Exercise:
Below are some records. Return exactly the lines from the one containing "Image resolution: width=725" through the one containing "Click the 'Magenta Line: Fce in Hz' subtitle", both included, and only those.

Exercise materials:
····················

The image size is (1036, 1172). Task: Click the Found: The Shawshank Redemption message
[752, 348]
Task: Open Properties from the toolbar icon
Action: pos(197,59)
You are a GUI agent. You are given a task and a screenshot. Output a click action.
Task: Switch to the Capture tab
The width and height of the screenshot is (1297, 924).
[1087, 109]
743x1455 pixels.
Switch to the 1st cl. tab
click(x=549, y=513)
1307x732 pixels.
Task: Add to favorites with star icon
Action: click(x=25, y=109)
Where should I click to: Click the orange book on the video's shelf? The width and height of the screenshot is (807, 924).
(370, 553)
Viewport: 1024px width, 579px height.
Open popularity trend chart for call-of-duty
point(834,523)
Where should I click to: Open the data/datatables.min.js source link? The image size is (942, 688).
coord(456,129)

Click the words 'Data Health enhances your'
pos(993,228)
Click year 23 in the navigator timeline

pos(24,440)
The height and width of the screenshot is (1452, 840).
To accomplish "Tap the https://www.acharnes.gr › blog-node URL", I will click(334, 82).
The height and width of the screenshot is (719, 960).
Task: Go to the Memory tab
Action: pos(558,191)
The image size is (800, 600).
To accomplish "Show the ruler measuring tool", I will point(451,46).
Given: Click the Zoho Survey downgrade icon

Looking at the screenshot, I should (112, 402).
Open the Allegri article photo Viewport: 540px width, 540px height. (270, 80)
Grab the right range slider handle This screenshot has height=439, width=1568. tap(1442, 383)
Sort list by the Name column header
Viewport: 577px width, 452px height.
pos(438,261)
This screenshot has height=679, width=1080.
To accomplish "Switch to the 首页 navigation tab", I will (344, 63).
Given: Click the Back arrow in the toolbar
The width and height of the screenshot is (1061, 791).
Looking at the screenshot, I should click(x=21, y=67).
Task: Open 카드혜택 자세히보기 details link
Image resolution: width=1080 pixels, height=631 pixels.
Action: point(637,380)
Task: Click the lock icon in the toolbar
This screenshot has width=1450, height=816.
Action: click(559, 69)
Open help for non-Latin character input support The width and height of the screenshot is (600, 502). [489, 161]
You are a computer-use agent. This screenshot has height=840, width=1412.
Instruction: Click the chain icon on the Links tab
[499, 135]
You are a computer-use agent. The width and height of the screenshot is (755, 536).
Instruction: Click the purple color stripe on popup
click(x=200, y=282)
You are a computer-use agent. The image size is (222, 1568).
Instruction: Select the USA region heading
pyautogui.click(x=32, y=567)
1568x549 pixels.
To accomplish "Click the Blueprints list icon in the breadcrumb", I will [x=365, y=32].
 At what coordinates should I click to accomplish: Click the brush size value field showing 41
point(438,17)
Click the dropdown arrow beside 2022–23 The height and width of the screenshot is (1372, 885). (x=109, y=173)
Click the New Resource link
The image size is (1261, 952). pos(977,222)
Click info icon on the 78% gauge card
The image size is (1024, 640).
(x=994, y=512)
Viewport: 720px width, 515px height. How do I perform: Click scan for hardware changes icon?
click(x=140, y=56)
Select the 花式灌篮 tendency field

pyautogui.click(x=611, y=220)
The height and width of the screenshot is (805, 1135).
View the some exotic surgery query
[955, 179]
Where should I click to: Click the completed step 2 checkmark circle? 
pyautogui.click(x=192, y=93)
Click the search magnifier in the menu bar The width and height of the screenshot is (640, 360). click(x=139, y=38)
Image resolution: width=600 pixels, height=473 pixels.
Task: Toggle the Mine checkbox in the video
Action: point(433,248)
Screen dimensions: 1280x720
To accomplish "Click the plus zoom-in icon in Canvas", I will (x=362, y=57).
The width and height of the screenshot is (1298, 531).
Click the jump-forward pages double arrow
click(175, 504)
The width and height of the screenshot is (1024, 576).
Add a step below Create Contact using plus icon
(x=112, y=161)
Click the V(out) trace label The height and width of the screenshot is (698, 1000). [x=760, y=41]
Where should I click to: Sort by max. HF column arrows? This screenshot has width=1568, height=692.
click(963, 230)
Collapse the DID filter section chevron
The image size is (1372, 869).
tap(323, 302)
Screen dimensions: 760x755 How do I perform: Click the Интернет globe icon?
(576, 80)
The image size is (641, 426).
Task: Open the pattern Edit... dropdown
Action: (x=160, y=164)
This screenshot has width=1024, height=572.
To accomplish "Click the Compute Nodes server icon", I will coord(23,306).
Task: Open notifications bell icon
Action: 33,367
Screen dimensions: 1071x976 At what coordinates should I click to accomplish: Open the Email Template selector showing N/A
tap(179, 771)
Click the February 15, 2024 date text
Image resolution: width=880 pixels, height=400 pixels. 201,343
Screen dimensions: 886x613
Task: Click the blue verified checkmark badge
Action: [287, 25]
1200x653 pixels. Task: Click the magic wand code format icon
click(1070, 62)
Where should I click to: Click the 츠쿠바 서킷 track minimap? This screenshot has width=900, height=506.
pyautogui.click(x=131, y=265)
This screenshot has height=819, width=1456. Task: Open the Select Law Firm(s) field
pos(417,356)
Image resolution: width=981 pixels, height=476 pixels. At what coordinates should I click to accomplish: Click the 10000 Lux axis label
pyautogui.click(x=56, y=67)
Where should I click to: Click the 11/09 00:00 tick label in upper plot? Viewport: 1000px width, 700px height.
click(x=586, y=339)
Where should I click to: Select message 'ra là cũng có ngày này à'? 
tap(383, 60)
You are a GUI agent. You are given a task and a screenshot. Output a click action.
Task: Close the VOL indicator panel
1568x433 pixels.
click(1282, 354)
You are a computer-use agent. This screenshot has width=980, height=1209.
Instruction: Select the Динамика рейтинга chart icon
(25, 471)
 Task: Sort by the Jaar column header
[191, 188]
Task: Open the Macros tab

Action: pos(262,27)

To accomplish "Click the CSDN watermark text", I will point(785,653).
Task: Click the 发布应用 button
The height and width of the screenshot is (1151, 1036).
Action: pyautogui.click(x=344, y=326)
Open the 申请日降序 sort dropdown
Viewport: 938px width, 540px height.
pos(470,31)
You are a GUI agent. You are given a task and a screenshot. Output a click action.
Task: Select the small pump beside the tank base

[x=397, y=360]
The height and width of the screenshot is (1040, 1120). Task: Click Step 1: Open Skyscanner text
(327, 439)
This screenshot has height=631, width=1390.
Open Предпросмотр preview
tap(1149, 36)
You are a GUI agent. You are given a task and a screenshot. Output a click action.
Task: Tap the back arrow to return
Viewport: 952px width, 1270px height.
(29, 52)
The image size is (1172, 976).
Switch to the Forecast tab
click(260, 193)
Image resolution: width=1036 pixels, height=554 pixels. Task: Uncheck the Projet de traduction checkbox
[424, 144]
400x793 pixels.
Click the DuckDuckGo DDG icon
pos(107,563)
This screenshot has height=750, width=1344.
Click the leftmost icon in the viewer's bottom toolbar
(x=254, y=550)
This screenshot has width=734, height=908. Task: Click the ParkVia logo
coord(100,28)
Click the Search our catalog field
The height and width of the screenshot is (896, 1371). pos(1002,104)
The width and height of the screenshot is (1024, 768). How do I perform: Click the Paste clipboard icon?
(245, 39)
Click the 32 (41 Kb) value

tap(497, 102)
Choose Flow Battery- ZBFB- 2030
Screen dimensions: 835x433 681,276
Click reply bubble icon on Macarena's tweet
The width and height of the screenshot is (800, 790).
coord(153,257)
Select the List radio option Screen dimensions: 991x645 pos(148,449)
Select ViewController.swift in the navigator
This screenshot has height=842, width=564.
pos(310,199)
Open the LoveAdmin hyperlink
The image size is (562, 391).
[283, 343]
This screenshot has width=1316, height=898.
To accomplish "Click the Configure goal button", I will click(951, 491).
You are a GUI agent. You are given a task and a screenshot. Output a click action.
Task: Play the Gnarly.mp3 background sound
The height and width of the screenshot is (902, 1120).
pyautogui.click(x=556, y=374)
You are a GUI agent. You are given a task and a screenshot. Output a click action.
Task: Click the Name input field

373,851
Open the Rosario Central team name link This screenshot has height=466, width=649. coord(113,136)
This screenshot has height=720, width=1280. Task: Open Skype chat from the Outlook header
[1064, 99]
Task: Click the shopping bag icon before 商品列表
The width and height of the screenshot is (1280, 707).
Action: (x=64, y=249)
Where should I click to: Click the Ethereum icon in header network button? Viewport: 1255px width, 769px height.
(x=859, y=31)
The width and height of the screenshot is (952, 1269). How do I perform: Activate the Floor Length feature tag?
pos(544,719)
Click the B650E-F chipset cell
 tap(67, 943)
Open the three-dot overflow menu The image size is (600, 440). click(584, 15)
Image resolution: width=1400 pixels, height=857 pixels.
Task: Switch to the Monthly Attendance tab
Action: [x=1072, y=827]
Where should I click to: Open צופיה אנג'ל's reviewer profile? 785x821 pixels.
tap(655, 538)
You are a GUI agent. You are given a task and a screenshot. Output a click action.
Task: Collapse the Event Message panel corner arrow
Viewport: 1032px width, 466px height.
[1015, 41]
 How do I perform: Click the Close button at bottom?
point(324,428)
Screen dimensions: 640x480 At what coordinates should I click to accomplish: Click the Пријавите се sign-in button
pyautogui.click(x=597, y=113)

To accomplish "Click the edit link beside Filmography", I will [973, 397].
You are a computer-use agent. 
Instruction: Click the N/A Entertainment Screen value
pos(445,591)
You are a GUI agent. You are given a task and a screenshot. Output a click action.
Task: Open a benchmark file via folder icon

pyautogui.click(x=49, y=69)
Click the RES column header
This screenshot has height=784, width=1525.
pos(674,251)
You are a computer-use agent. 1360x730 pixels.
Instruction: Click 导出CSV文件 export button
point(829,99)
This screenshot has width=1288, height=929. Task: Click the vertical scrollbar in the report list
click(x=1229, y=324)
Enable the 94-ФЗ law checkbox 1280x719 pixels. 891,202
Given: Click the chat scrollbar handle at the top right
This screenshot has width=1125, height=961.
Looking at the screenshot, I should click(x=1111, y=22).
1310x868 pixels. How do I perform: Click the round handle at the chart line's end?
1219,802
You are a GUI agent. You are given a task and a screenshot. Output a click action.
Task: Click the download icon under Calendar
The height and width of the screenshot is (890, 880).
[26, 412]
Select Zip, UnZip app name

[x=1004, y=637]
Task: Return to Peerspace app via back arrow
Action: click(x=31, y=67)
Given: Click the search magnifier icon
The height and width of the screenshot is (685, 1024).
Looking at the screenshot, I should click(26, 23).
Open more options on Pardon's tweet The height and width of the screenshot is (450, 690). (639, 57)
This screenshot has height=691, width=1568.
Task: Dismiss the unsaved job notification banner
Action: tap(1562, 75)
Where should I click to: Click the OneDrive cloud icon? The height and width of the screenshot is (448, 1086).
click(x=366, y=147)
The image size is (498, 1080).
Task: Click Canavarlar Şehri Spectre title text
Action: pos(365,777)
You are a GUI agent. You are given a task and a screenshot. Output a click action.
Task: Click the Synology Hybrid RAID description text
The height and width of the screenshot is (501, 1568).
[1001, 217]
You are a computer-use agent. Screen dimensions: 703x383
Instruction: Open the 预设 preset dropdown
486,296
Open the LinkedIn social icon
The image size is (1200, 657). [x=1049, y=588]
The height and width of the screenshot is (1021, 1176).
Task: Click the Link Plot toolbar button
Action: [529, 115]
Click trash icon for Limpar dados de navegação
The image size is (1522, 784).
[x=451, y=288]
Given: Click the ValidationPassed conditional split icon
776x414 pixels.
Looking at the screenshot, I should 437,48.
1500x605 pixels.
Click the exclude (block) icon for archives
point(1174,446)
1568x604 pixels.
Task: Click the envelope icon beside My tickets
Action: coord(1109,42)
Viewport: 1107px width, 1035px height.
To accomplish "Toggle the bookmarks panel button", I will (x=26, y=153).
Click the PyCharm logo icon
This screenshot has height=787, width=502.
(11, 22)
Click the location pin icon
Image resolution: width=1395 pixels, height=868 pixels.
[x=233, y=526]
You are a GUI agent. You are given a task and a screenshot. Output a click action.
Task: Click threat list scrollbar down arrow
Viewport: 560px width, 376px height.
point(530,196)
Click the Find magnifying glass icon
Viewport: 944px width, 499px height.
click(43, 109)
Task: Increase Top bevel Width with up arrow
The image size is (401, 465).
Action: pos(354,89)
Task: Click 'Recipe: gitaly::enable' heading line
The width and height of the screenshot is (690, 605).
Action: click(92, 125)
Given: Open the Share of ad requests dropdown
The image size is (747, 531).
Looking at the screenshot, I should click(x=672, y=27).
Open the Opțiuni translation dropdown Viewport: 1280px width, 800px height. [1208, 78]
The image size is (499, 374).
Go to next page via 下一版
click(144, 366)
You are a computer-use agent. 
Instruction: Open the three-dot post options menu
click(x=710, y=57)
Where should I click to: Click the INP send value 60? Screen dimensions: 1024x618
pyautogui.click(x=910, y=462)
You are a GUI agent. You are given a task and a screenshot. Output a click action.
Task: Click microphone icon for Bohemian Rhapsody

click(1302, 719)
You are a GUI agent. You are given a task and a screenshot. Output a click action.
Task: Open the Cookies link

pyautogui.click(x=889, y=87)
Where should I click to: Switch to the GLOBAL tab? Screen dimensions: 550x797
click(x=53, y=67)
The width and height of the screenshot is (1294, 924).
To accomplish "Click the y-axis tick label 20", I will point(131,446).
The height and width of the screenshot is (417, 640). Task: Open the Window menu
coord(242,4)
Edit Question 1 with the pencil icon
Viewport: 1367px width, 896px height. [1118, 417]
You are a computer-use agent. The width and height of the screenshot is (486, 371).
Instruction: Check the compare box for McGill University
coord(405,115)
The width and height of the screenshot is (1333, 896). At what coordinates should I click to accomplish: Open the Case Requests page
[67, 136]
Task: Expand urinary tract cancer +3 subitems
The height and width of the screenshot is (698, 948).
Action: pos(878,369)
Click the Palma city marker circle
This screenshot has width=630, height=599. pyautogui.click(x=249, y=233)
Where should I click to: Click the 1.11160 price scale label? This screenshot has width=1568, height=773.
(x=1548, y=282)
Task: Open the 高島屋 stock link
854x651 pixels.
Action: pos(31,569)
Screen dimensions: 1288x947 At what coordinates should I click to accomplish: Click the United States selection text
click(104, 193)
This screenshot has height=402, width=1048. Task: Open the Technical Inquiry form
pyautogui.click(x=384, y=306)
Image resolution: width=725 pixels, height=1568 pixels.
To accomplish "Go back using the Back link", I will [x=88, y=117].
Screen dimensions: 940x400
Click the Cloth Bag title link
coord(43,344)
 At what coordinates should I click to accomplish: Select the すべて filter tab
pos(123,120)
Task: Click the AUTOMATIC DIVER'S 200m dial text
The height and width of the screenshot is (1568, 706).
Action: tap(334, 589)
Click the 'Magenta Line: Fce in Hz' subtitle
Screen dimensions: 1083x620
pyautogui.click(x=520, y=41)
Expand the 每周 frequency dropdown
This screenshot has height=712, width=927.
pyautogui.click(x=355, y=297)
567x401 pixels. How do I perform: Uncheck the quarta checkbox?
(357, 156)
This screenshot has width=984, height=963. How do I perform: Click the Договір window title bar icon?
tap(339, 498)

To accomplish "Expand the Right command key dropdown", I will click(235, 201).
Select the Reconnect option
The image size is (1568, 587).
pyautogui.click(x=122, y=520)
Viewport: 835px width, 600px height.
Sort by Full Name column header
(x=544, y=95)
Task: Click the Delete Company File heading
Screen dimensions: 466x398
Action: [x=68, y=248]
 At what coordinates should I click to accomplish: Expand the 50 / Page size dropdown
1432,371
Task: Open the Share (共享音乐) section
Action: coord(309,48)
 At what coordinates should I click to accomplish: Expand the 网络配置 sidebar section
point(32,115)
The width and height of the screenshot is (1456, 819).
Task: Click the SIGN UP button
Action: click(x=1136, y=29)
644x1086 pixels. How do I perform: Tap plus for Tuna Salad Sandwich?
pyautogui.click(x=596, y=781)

····················

Solution for this task:
Image resolution: width=725 pixels, height=1568 pixels.
To accomplish "Go back using the Back link", I will [x=88, y=117].
Screen dimensions: 940x400
Click the Cloth Bag title link
coord(43,344)
 At what coordinates should I click to accomplish: Select the すべて filter tab
pos(123,120)
Task: Click the AUTOMATIC DIVER'S 200m dial text
The height and width of the screenshot is (1568, 706).
Action: tap(334, 589)
Click the 'Magenta Line: Fce in Hz' subtitle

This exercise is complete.